What you are asked to do.
Lines with the word "click" are the ones wanted. Copy each of them from the entries below.

BEGIN Material shown

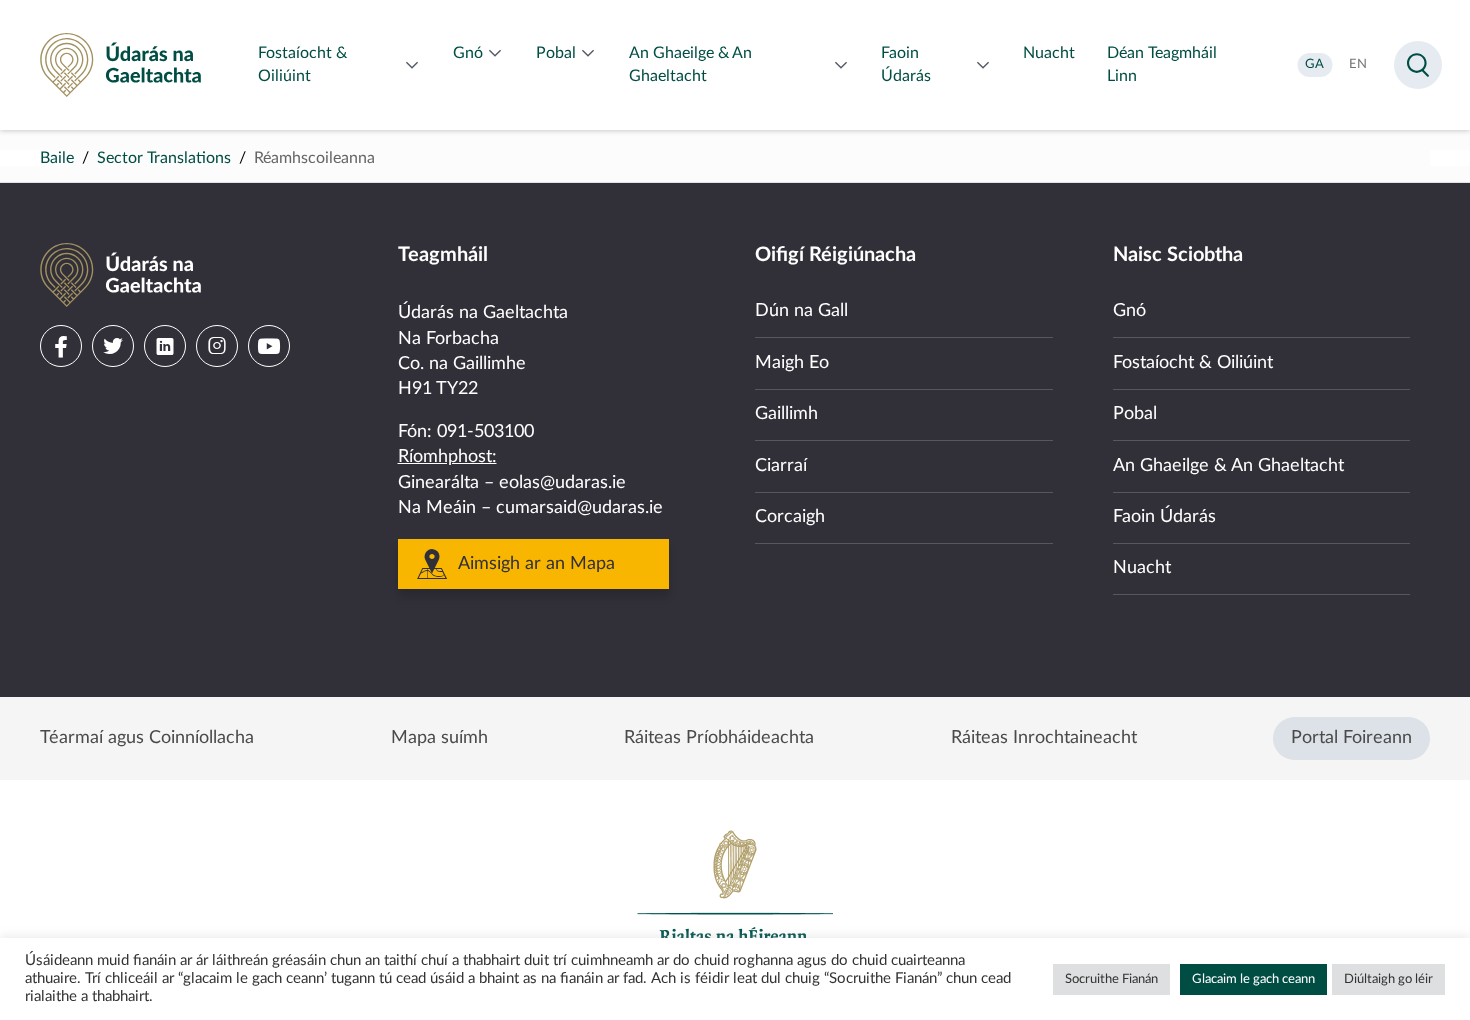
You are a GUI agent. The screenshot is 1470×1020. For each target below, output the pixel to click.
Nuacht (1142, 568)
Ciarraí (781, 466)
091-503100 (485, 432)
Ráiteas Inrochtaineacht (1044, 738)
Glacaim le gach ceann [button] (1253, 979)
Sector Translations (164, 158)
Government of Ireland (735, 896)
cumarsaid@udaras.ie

END Material shown
BEGIN Material shown

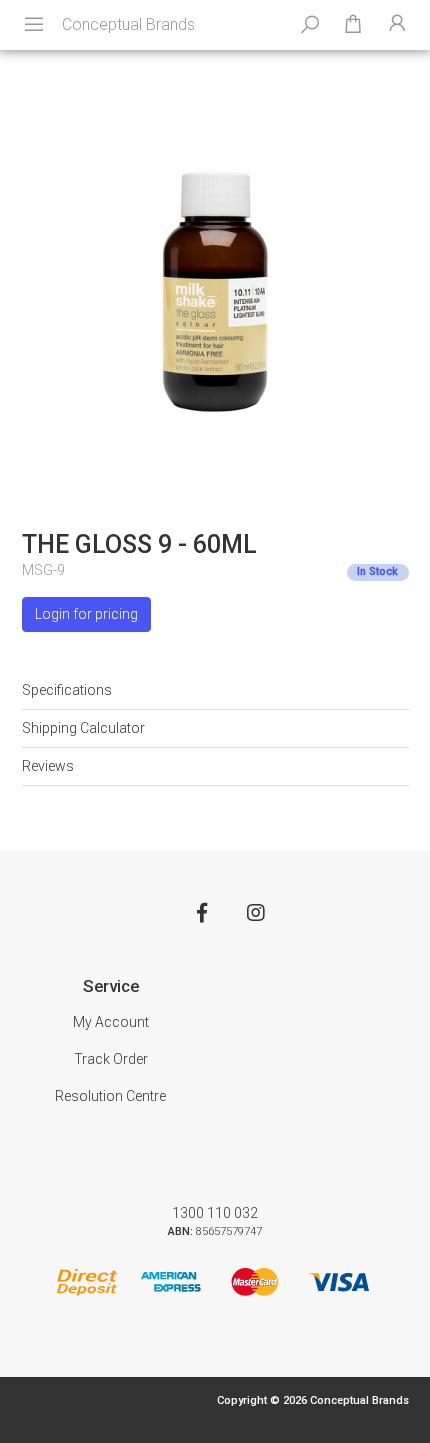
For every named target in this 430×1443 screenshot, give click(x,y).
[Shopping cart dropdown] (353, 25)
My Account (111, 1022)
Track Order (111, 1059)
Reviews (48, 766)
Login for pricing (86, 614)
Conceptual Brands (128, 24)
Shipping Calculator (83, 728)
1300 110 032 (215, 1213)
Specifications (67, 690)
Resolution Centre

END Material shown

Solved problem.
You are a GUI agent. The screenshot is 1470×1020. For each target below, output the pixel to click.
For every named target in this 430×1443 screenshot, give click(x,y).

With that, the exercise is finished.